17. A picture decoding apparatus for performing decoding while
predicting a picture between views using a decoded reference
picture and reference picture depth information which is depth
information of an object in the reference picture when a decoding
target picture of a multiview picture is decoded, the apparatus
comprising: a correspondence point setting unit which sets a
correspondence point on the reference picture for each pixel of the
decoding target picture; an object depth information setting unit
which sets object depth information which is depth information for
a pixel at an integer pixel position on the decoding target picture
indicated by the correspondence point; an interpolation tap length
determining unit which determines a tap length for pixel
interpolation using the reference picture depth information for a
pixel at an integer pixel position or an integer pixel position
around a fractional pixel position on the reference picture
indicated by the correspondence point and the object depth
information; a pixel interpolating unit which generates a pixel
value at the integer pixel position or the fractional pixel
position on the reference picture indicated by the correspondence
point using an interpolation filter in accordance with the tap
length; and an inter-view picture predicting unit which performs
inter-view picture prediction by setting the pixel value generated
by the pixel interpolating unit as a predicted value of the pixel
at the integer pixel position on the decoding target picture
indicated by the correspondence point.
18. A picture decoding apparatus for performing decoding while
predicting a picture between views using a decoded reference
picture and reference picture depth information which is depth
information of an object in the reference picture when a decoding
target picture of a multiview picture is decoded, the apparatus
comprising: a correspondence point setting unit which sets a
correspondence point on the reference picture for each pixel of the
decoding target picture; an object depth information setting unit
which sets object depth information which is depth information for
a pixel at an integer pixel position on the decoding target picture
indicated by the correspondence point; an interpolation reference
pixel setting unit which sets pixels at integer pixel positions of
the reference picture for use in pixel interpolation as
interpolation reference pixels using the reference picture depth
information for a pixel at an integer pixel position or an integer
pixel position around a fractional pixel position on the reference
picture indicated by the correspondence point and the object depth
information; a pixel interpolating unit which generates a pixel
value at the integer pixel position or the fractional pixel
position on the reference picture indicated by the correspondence
point in accordance with a weighted sum of pixel values of the
interpolation reference pixels; and an inter-view picture
predicting unit which performs inter-view picture prediction by
setting the pixel value generated by the pixel interpolating unit
as a predicted value of the pixel at the integer pixel position on
the decoding target picture indicated by the correspondence
point.
19. A picture encoding program for causing a computer to execute
the picture encoding method according to any one of claims 1 to
4.
20. A picture decoding program for causing a computer to execute
the picture decoding method according to any one of claims 8 to
11.
21. A computer-readable recording medium recording the picture
encoding program according to claim 19.
22. A computer-readable recording medium recording the picture
decoding program according to claim 20.
Description
TECHNICAL FIELD
[0001] The present invention relates to a picture encoding method,
a picture decoding method, a picture encoding apparatus, a picture
decoding apparatus, a picture encoding program, a picture decoding
program, and recording media for encoding and decoding a multiview
picture.
[0002] Priority is claimed on Japanese Patent Application No.
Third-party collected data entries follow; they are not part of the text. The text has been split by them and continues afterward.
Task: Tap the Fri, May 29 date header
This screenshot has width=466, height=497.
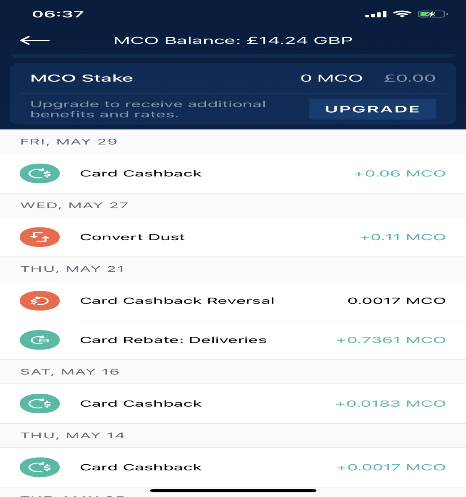Action: (69, 142)
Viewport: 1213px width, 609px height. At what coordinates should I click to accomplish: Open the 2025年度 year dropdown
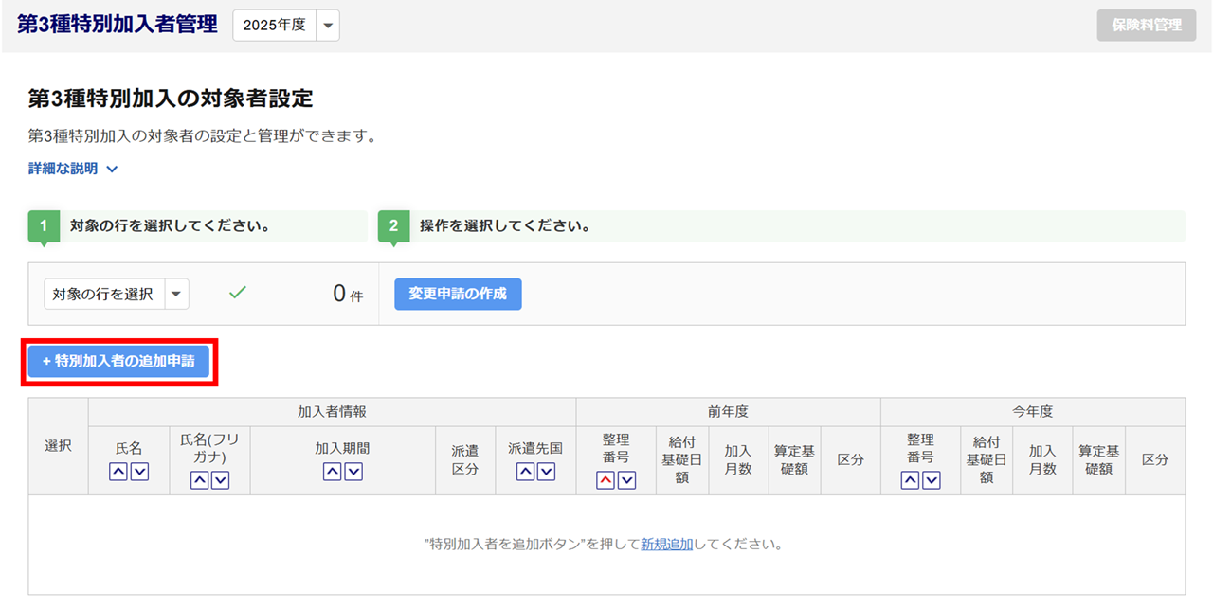(x=328, y=26)

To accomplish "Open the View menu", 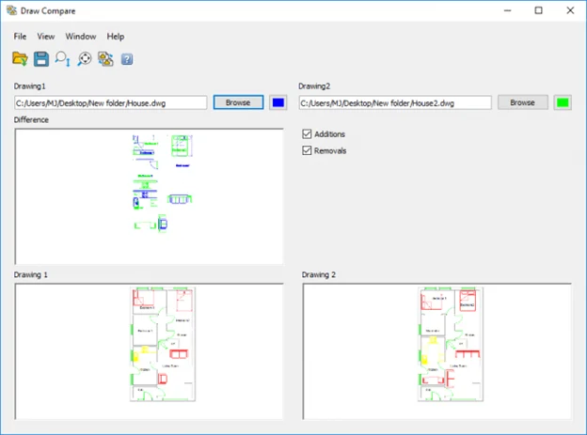I will (46, 37).
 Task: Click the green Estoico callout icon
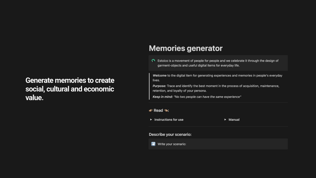point(153,60)
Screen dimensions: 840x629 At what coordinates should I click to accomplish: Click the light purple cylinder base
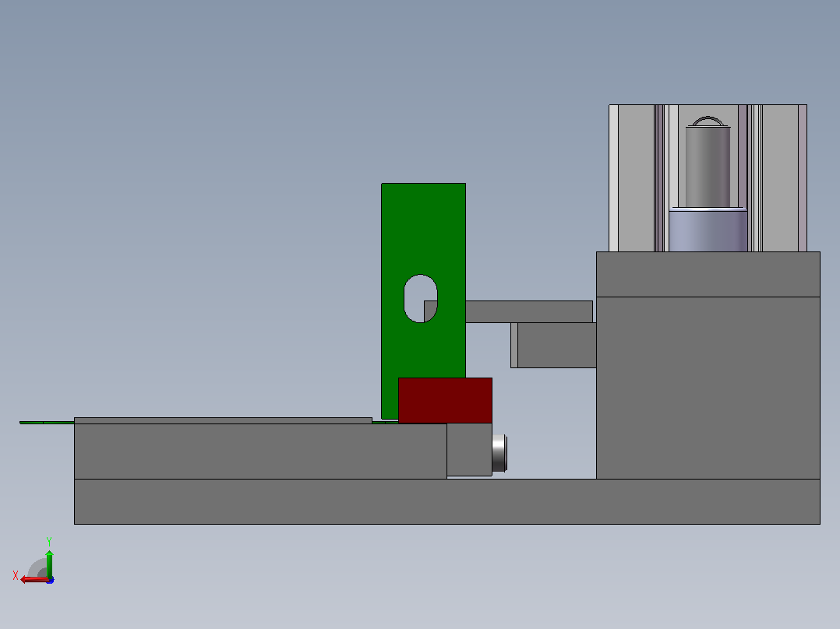tap(708, 230)
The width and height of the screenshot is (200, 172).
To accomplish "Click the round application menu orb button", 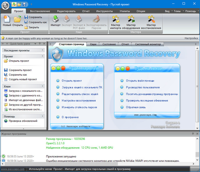I will (5, 5).
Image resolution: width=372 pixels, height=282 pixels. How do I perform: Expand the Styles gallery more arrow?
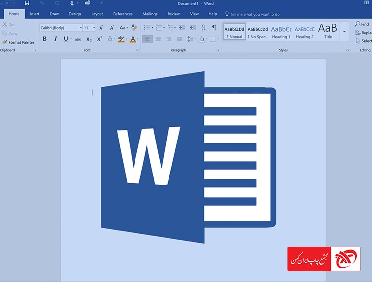[x=344, y=32]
2012-154065, filed Jul. 9, 2012, the content of which is
incorporated herein by reference.
BACKGROUND ART
[0003] A multiview picture refers to a plurality of pictures
obtained by photographing the same object and background using a
plurality of cameras, and a multiview moving picture (multiview
video) refers to a moving picture thereof. Hereinafter, a picture
(moving picture) captured by one camera is referred to as a
"two-dimensional picture (moving picture)", and a group of
two-dimensional pictures (moving pictures) obtained by
photographing the same object and background is referred to as a
"multiview picture (moving picture)". The two-dimensional moving
picture has a strong correlation in a temporal direction, and
coding efficiency is improved using the correlation.
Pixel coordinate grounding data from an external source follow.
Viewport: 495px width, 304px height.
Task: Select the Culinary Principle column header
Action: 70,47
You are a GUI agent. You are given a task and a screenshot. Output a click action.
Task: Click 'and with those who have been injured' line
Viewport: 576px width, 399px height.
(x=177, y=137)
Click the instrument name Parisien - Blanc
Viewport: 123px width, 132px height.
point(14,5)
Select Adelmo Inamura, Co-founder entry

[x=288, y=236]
[0004] On the other hand, when cameras are synchronized with each
other, frames (pictures) corresponding to the same time in videos
of the cameras in a multiview picture or a multiview moving picture
are those obtained by photographing an object and background in
completely the same state from different positions, and thus there
is a strong correlation between the cameras. It is possible to
improve coding efficiency in coding of a multiview picture or a
multiview moving picture by using the correlation.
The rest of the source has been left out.